Geografia na wesoło, to kolejny już cykl zajęć dla dzieci w ramach utworzonego w Gminnym Centrum Kultury w Nędzy Uniwersytetu Małolata. Wcześniej dzieci uczyły się języka angielskiego i wzięły udział w zajęciach z kółka szachowego.
Zajęcia z geografii na wesoło to zabawa. Dzieci poznały charakterystyczne dla danych kontynentów i krajów produkty żywnościowe, stroje, walutę, zwyczaje. - Podczas zajęć dzieci stworzą swoją podróż marzeń i to z uwzględnieniem całej trasy: przez jakie oceany będą musiały przelecieć, jakie góry pokonać, w jakim klimacie będą się znajdować - mówi Joanna Dwornik, dyrektor Gminnego Centrum Kultury w Nędzy.

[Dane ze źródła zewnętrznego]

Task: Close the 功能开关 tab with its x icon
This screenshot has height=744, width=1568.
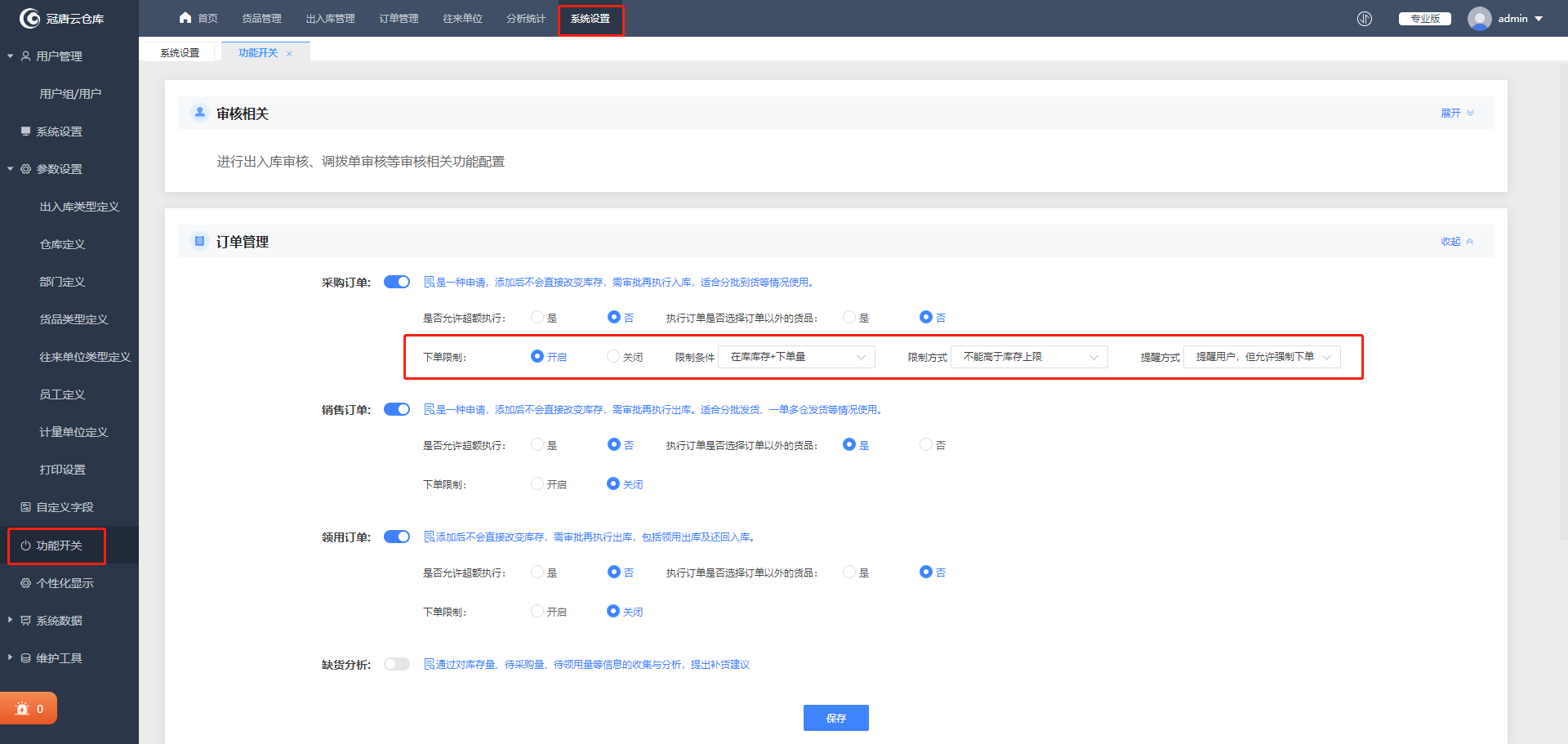Action: click(289, 54)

Zajęcia mają rozbudzić w dzieciach ciekawość świata. - Nie trzeba być geografem, żeby wiedzieć gdzie się co znajduje, czym jest np. Korona Ziemi. Chcę udowodnić, że każdy może podróżować, że geografia może być ciekawa - dodaje prowadząca.
12-letni Łukasz z Rzuchowa spędza wakacje u kuzynki w Nędzy i postanowił skorzystać z oferty tutejszego centrum kultury. - Najfajniejsze jest to, że dowiadujemy się wielu ciekawostek, np. skąd pochodzą najszybsi ludzie świata! - relacjonuje Łukasz. - Albo gdzie jaką walutą się płaci. Informacje na pewno mi się przydadzą, będę już miała większą orientację o konkretnych krajach - dopowiada Karolina z Nędzy, lat 13. 8-letniej Klarze bardzo spodobała się Ameryka Południowa. - Wiem już, że w Andach żyją Indianie, że rośnie tam gujawa i awokado - wylicza bez namysłu. - Ciekawe było, że kobiety w niektórych częściach świata noszą kręgi na szyi, albo że słonie afrykańskie różnią się od indyjskich - dopowiada 9-letnie Konrad.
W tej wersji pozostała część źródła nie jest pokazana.